With the world of online purchasing, ebay and "faceless" trading, the card collecting hobby has experienced a huge transformation over the past 10-15 years.
Gone are the days of only being able to trade or buy cards in person. Now, many of us pick up a lot of items without ever knowing who they are coming from. This is not necessarily a bad thing, but can definitely lead to a person jumping to conclusions.
The online hobby world creates forced level of trust. If I buy something from a guy in Toronto or Florida or Sweden, I am forced to trust that the person on the other end of the transaction will do their best to make sure the exchange happens as smooth as possible.

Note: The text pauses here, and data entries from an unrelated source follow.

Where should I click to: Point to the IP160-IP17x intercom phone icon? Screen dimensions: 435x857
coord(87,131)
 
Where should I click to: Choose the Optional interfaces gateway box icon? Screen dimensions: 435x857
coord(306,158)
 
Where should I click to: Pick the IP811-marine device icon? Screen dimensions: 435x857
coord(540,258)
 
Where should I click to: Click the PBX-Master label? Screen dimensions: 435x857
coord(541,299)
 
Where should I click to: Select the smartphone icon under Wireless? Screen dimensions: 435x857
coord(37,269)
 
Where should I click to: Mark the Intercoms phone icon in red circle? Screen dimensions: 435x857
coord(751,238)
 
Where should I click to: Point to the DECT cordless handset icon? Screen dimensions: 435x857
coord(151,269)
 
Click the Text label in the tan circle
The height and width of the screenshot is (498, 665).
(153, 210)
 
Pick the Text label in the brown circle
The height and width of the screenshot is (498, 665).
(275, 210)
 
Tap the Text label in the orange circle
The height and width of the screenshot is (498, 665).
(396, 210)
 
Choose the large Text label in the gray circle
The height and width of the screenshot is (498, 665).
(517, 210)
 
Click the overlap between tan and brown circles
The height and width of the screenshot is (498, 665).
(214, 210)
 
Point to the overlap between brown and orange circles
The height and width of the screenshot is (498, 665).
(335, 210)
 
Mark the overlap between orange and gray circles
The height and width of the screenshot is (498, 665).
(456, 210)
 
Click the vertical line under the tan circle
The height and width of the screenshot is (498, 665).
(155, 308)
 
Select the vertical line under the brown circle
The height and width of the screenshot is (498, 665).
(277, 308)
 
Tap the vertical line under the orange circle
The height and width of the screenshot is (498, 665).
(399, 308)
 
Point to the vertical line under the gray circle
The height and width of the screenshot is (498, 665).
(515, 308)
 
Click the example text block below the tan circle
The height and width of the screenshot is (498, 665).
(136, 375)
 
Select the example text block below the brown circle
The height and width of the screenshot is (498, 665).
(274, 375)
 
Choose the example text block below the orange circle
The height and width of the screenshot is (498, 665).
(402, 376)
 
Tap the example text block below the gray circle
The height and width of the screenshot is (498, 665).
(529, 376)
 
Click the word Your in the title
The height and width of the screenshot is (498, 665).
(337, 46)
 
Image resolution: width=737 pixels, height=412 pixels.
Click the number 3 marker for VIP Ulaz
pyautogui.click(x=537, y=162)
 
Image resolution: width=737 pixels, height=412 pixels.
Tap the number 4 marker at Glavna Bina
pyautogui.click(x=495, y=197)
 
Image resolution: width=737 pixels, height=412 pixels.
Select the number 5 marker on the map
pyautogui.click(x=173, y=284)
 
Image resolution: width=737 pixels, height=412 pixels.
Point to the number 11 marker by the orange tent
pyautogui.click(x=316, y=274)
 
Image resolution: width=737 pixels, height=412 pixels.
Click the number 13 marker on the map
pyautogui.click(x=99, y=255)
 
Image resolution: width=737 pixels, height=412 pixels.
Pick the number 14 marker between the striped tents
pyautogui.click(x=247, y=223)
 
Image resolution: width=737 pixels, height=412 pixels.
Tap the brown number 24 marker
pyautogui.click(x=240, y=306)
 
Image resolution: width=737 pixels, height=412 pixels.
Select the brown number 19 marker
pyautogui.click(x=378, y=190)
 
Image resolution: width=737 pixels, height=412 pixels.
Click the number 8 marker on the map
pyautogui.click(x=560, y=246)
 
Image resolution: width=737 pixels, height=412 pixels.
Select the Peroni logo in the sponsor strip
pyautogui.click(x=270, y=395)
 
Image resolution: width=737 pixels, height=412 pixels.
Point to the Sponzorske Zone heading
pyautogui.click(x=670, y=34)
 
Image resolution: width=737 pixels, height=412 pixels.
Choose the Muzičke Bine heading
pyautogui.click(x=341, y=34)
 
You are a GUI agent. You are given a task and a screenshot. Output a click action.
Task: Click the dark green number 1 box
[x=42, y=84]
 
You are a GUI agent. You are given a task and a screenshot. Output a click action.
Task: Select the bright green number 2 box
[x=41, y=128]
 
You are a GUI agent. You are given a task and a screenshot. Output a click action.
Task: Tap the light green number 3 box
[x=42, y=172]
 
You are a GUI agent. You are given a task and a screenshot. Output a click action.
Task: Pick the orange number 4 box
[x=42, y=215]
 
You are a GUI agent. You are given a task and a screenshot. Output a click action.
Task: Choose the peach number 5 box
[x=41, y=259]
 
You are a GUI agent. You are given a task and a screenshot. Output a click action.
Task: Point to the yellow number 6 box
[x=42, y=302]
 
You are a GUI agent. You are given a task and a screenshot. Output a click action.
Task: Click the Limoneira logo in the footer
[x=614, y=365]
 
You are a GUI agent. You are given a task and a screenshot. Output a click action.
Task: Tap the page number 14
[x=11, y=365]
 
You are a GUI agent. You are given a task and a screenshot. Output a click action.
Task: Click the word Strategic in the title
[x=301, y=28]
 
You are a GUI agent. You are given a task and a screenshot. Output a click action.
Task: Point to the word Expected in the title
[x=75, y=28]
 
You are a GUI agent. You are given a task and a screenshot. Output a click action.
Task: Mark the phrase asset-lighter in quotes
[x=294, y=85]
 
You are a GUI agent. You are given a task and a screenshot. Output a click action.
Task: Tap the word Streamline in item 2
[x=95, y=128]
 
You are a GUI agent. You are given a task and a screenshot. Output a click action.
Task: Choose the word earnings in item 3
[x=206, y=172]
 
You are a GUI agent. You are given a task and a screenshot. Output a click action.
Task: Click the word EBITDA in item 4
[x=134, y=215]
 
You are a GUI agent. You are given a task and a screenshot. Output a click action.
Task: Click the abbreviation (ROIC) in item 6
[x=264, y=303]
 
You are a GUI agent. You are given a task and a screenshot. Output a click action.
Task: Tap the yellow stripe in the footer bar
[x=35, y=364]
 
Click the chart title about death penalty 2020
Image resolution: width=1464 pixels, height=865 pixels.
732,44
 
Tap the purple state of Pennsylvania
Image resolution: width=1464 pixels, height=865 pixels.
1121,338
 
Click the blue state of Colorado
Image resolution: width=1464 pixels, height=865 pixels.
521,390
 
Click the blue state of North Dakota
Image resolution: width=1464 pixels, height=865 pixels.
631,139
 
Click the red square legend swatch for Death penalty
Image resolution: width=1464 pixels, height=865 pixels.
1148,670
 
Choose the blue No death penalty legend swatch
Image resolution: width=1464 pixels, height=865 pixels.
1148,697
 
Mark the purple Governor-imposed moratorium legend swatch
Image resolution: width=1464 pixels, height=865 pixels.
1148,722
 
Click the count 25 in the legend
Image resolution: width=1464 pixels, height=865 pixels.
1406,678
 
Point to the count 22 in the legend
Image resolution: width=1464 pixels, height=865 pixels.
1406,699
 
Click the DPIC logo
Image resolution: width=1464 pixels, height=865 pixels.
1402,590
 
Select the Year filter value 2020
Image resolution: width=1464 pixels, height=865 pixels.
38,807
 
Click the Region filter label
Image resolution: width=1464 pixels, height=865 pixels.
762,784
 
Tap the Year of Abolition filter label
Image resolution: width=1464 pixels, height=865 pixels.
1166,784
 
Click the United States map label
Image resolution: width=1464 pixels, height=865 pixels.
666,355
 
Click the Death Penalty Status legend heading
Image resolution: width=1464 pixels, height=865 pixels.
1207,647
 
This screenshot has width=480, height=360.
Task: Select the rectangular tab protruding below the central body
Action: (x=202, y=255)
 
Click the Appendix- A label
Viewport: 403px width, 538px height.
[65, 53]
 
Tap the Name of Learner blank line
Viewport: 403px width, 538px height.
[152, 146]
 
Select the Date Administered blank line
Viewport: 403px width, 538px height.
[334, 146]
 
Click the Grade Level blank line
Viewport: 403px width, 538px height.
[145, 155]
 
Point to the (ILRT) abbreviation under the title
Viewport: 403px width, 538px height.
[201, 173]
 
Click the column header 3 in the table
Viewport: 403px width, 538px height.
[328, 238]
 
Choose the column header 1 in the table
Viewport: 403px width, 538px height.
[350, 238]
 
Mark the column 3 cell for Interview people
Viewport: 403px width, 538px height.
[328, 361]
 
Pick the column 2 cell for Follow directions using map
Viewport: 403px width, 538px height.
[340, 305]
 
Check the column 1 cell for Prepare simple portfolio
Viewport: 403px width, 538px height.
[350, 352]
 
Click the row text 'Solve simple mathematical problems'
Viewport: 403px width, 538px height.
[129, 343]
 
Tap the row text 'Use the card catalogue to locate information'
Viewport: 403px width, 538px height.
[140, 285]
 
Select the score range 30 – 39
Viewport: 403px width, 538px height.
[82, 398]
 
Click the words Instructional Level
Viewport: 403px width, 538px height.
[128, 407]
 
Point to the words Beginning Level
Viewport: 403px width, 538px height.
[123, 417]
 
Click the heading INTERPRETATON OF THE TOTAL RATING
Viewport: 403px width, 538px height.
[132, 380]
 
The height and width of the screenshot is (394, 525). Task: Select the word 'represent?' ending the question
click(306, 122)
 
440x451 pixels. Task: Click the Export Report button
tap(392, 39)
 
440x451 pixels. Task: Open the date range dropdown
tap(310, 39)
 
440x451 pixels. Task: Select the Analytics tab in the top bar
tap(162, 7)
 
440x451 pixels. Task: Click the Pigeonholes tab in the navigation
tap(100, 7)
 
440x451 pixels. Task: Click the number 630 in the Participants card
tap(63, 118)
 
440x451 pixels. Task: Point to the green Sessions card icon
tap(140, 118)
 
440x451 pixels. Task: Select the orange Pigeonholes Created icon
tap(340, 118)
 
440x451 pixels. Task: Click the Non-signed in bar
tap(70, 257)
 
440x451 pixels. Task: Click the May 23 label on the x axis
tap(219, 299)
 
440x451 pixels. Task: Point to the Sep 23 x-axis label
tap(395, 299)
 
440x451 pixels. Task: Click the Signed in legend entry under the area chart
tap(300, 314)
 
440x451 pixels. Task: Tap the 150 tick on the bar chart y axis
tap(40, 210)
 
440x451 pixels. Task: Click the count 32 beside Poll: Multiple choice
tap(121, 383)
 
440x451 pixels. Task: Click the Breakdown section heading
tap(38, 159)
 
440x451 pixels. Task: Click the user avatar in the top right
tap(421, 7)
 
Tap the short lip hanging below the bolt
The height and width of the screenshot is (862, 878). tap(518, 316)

Unfortunately....that doesn't always happen. (Believe me - I know).
But I feel that there are two ways to handle situations like this. One is to try and work with the other party in hopes of coming to an agreed solution. Sometimes it's just a matter of patience while waiting for a bubble mailer to arrive. Other times it involves modifying the deal to compensate for the bump in the road.
In any instance though I think that two things are paramount....
1. Try to maintain honest and open communication. Being respectful and listening to the other person while presenting your side of the situation. Putting all the cards on the table is key.
2. Don't jump to conclusions. While there are people out there who have the agenda of ripping people off, there are way more - WAY MORE good, honest collectors out there. To take the brush and paint them as one thing or another isn't fair until you have all the details.
It's frustrating when I see people jump to conclusions. Building the stories in their head. And while it might make sense to them (and who knows...it could be true), to brand a person as a "liar", "thief", "rip-off artist" (you get my drift) without first getting all the facts is just unethical.
I can appreciate that people get frustrated when things don't go the way they expect, but I can only think of two things when that happens. Either you had unrealistic expectations to begin with or you didn't think of that specific scenario ahead of time. Being able to take that frustration and turning it into positive energy often times makes the difficult situation much more tolerable.
Not everybody is wired the same way. You have to respect that.
Not everybody has the same hobby habits as you. You have to respect that.
Not everybody is out to "get you".
Jumping to conclusions does nothing but magnify and intensify the situation...and quite often in a negative way. It serves no purpose.
And it's one thing to jump to a conclusion in your head. I think we all do that. When things go bad, we flip through the various scenarios. But it's another to take the time to sit in front of the computer, type these conclusions out and hit "send".
That can create a slippery slope. Putting a label on a person who might be innocent of the accusation is just flat out not cool.
I think what's most frustrating about jumping to conclusions is that people gravitate towards these situations. Heck, I'll admit I'm guilty of it myself. It's like a car wreck or a police bust....we all slow down and take a look. In addition to putting the spotlight on one more "negative" in this hobby, it can lead to even more people jumping to conclusions.
Sorry for putting the spotlight on it. Now I'm going to think up a positive post.